Indiana hiring 400 staff members to enforce Medicaid work requirements

INDIANA The Indiana Family and Social Services Administration (FSSA) is undergoing a massive hiring surge, adding 400 employees to verify the eligibility of roughly 560,000 Hoosiers enrolled in the Healthy Indiana Plan (HIP).

The initiative, which began last month, has already seen 50 new state employees onboarded. According to FSSA spokesman Marcus Barlow, the hiring blitz is a direct response to a shifting landscape of state and federal mandates requiring more frequent eligibility audits.

The expansion of the FSSA workforce is designed to prepare for new “personal responsibility” measures coming to Medicaid:

A nationwide federal mandate work requirement for Medicaid expansion programs is set to take effect on January 1, 2027.

While state-level work requirements were originally blocked by Congress, Indiana has moved to “align” with new federal rules. Under legislation signed by Governor Mike Braun, Indiana will implement a three-month work history requirement—the strictest look-back period allowed under federal law.

Enrollees will eventually be required to spend at least 80 hours per month working, volunteering, attending school, or participating in a state-approved work program to maintain coverage.

FSSA Secretary Mitch Roob

FSSA Secretary Mitch Roob emphasized that the hiring spree is about returning the Healthy Indiana Plan to its original intent: serving the “working poor.”

“Our responsibility message is simple,” Roob stated during a quarterly financial meeting on Tuesday. “We will meet you with assistance, but you must meet us with effort.”

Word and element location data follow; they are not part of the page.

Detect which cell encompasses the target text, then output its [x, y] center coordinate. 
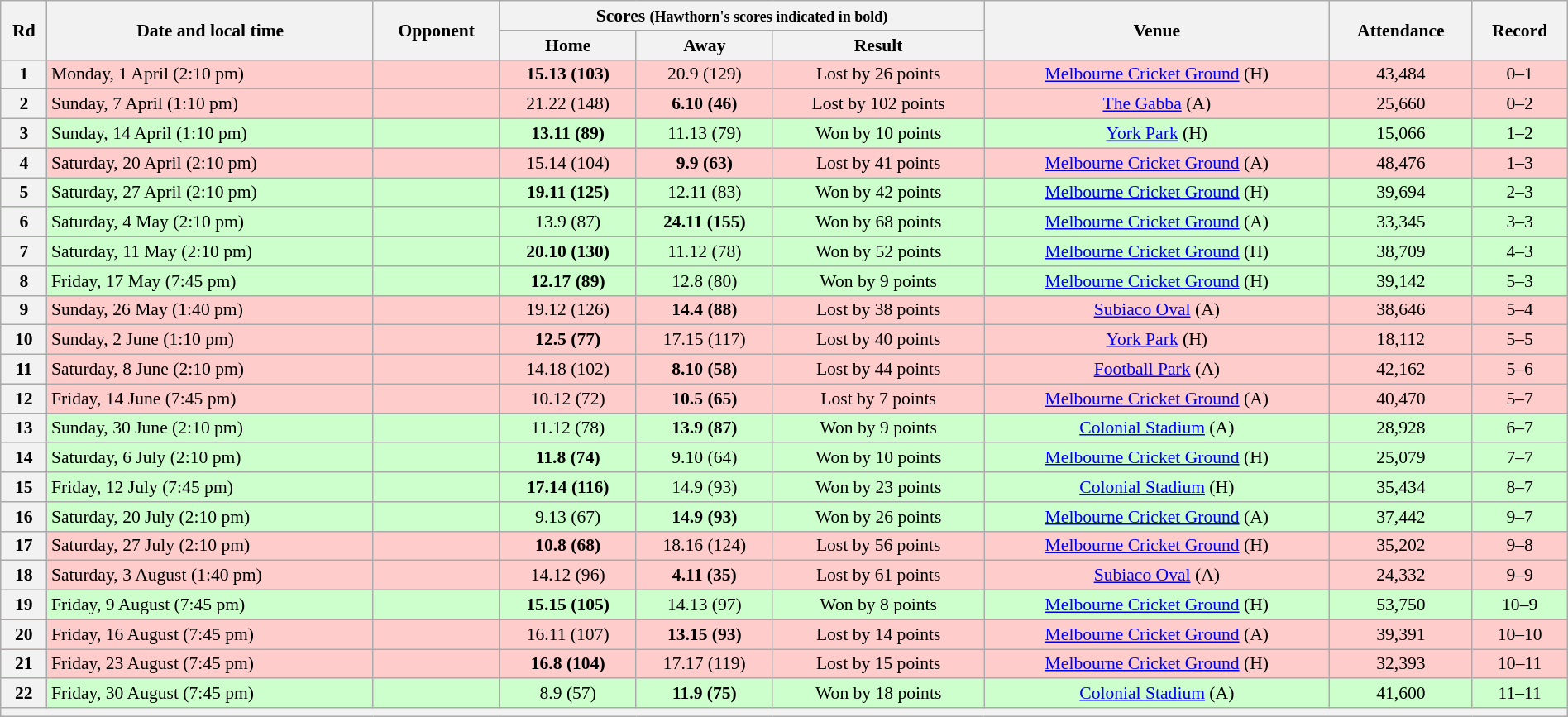
18 [24, 576]
8–7 [1520, 487]
9.9 (63) [705, 163]
4–3 [1520, 251]
Saturday, 8 June (2:10 pm) [210, 370]
Monday, 1 April (2:10 pm) [210, 74]
12.8 (80) [705, 281]
43,484 [1401, 74]
15.14 (104) [567, 163]
24.11 (155) [705, 222]
16.11 (107) [567, 634]
35,434 [1401, 487]
Friday, 12 July (7:45 pm) [210, 487]
12.11 (83) [705, 193]
Won by 68 points [878, 222]
Saturday, 6 July (2:10 pm) [210, 458]
Friday, 17 May (7:45 pm) [210, 281]
15,066 [1401, 134]
12.5 (77) [567, 340]
16.8 (104) [567, 664]
17.14 (116) [567, 487]
5–7 [1520, 399]
17.15 (117) [705, 340]
Sunday, 26 May (1:40 pm) [210, 310]
Lost by 7 points [878, 399]
14.12 (96) [567, 576]
6 [24, 222]
Lost by 41 points [878, 163]
15.15 (105) [567, 605]
Friday, 9 August (7:45 pm) [210, 605]
6–7 [1520, 428]
Sunday, 2 June (1:10 pm) [210, 340]
Lost by 61 points [878, 576]
Saturday, 27 April (2:10 pm) [210, 193]
Friday, 23 August (7:45 pm) [210, 664]
Friday, 14 June (7:45 pm) [210, 399]
21 [24, 664]
Lost by 15 points [878, 664]
Saturday, 20 April (2:10 pm) [210, 163]
8.10 (58) [705, 370]
14.4 (88) [705, 310]
Result [878, 45]
0–1 [1520, 74]
Lost by 102 points [878, 104]
33,345 [1401, 222]
7–7 [1520, 458]
18,112 [1401, 340]
17 [24, 546]
5 [24, 193]
19.11 (125) [567, 193]
9.10 (64) [705, 458]
Lost by 56 points [878, 546]
14.18 (102) [567, 370]
Saturday, 20 July (2:10 pm) [210, 517]
9–8 [1520, 546]
14.13 (97) [705, 605]
17.17 (119) [705, 664]
35,202 [1401, 546]
Sunday, 30 June (2:10 pm) [210, 428]
5–4 [1520, 310]
5–5 [1520, 340]
Home [567, 45]
16 [24, 517]
7 [24, 251]
12 [24, 399]
Away [705, 45]
Lost by 44 points [878, 370]
10–11 [1520, 664]
Won by 8 points [878, 605]
4.11 (35) [705, 576]
19.12 (126) [567, 310]
11.9 (75) [705, 694]
13 [24, 428]
39,391 [1401, 634]
Saturday, 27 July (2:10 pm) [210, 546]
Attendance [1401, 30]
13.11 (89) [567, 134]
Saturday, 11 May (2:10 pm) [210, 251]
Opponent [437, 30]
21.22 (148) [567, 104]
10–9 [1520, 605]
11–11 [1520, 694]
9 [24, 310]
Sunday, 7 April (1:10 pm) [210, 104]
19 [24, 605]
20.9 (129) [705, 74]
Lost by 26 points [878, 74]
11 [24, 370]
5–6 [1520, 370]
Friday, 16 August (7:45 pm) [210, 634]
8 [24, 281]
1 [24, 74]
Scores (Hawthorn's scores indicated in bold) [742, 16]
20 [24, 634]
37,442 [1401, 517]
32,393 [1401, 664]
10 [24, 340]
28,928 [1401, 428]
10.8 (68) [567, 546]
10.12 (72) [567, 399]
9–9 [1520, 576]
24,332 [1401, 576]
Lost by 14 points [878, 634]
10.5 (65) [705, 399]
38,646 [1401, 310]
Won by 26 points [878, 517]
Rd [24, 30]
6.10 (46) [705, 104]
11.13 (79) [705, 134]
20.10 (130) [567, 251]
Date and local time [210, 30]
1–3 [1520, 163]
Won by 52 points [878, 251]
Friday, 30 August (7:45 pm) [210, 694]
Sunday, 14 April (1:10 pm) [210, 134]
53,750 [1401, 605]
9.13 (67) [567, 517]
18.16 (124) [705, 546]
42,162 [1401, 370]
2–3 [1520, 193]
10–10 [1520, 634]
Venue [1157, 30]
9–7 [1520, 517]
25,660 [1401, 104]
11.8 (74) [567, 458]
Won by 18 points [878, 694]
The Gabba (A) [1157, 104]
8.9 (57) [567, 694]
Football Park (A) [1157, 370]
3 [24, 134]
15.13 (103) [567, 74]
48,476 [1401, 163]
14 [24, 458]
2 [24, 104]
25,079 [1401, 458]
Won by 23 points [878, 487]
Colonial Stadium (H) [1157, 487]
Lost by 38 points [878, 310]
Saturday, 4 May (2:10 pm) [210, 222]
38,709 [1401, 251]
39,694 [1401, 193]
1–2 [1520, 134]
13.15 (93) [705, 634]
0–2 [1520, 104]
15 [24, 487]
39,142 [1401, 281]
41,600 [1401, 694]
Won by 42 points [878, 193]
40,470 [1401, 399]
5–3 [1520, 281]
Lost by 40 points [878, 340]
Saturday, 3 August (1:40 pm) [210, 576]
22 [24, 694]
4 [24, 163]
Record [1520, 30]
12.17 (89) [567, 281]
3–3 [1520, 222]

The hiring of eligibility officers coincides with a broader effort by the FSSA to rein in state Medicaid costs, which have grown at a rate of 9.5% over the last several decades. Recent actions include:

  • Audit Recovery: The FSSA is currently seeking to recover $200 million in “improper payments” from attendant care providers following a massive audit.
  • Enrollment Decline: Through renewed eligibility checks, the state has already removed approximately 400,000 Hoosiers from Medicaid rolls in the past year.
  • Drug Reimbursement: The agency recently announced plans to end Medicaid drug reimbursements for certain 340B federal drug pricing programs, a move expected to save the state $63 million annually.

Advocates for the poor have expressed concern that the increased “red tape” and the three-month work verification rule may cause thousands of eligible Hoosiers—particularly those with nontraditional jobs or caregiving responsibilities—to lose their health insurance.